Kuznetsov, N. V., Sandblad, L., Hase, M. E., Hunziker, A., Hergt, M., & Cordes, V. C. (2002). The evolutionarily conserved single-copy gene for murine Tpr encodes one prevalent isoform in somatic cells and lacks paralogs in higher eukaryotes. Chromosoma, 111(4), 236-255. doi:10.1007/s00412-002-0208-2.

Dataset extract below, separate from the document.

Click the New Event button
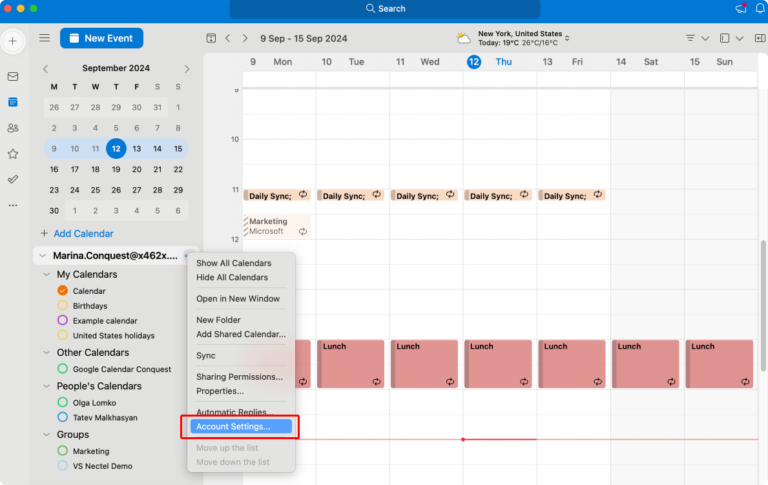Screen dimensions: 768x485 (101, 38)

Cite as: http://hdl.handle.net/11858/00-001M-0000-0028-3D37-7
Abstract
Vertebrate Tpr and its probable homologs in insects and yeast are heptad repeat-dominated nuclear proteins of M(r) 195,000 to M(r) 267,000 the functions of which are still largely unknown. Whereas two homologs exist in Saccharomyces cerevisiae, it has remained uncertain whether metazoans possess different paralogs or isoforms of Tpr that might explain controversial reports on the subcellular localization of this protein. To address these possibilities, we first determined the sequence and structure of the murine tpr gene, revealing a TATA box-less gene of approximately 57 kb and 52 exons. Southern hybridization of genomic DNA and radiation hybrid mapping showed that murine tpr exists as a single-copy gene on chromosome 1; RNA blotting analyses and EST (expressed sequence tag) database mining revealed that its expression results in only one major mRNA in embryonic and most adult tissues. Accordingly, novel antibodies against the N- and C-terminus of Tpr identified the full-length protein as the major translation product in different somatic cell types; reinvestigation of Tpr localization by confocal microscopy corroborated a predominant localization at the nuclear pore complexes in these cells. Antibody specificity and reliability of Tpr localization was demonstrated by post-transcriptional tpr gene silencing using siRNAs that eliminated the Tpr signal at the nuclear periphery but did not affect intranuclear staining of Tpr-unrelated proteins. Finally, we defined several sequence and structural features that characterize Tpr polypeptides in different species and used these as a guideline to search whole-genome sequence databases for putative paralogs of Tpr in higher eukaryotes. This approach resulted in identification of the Tpr orthologs in Arabidopsis thaliana and Caenorhabditis elegans, but also in the realization that no further paralogs of Tpr exist in several metazoan model organisms or in humans. In summary, these results reveal Tpr to be a unique protein localized at the nuclear periphery of the somatic cell in mammals.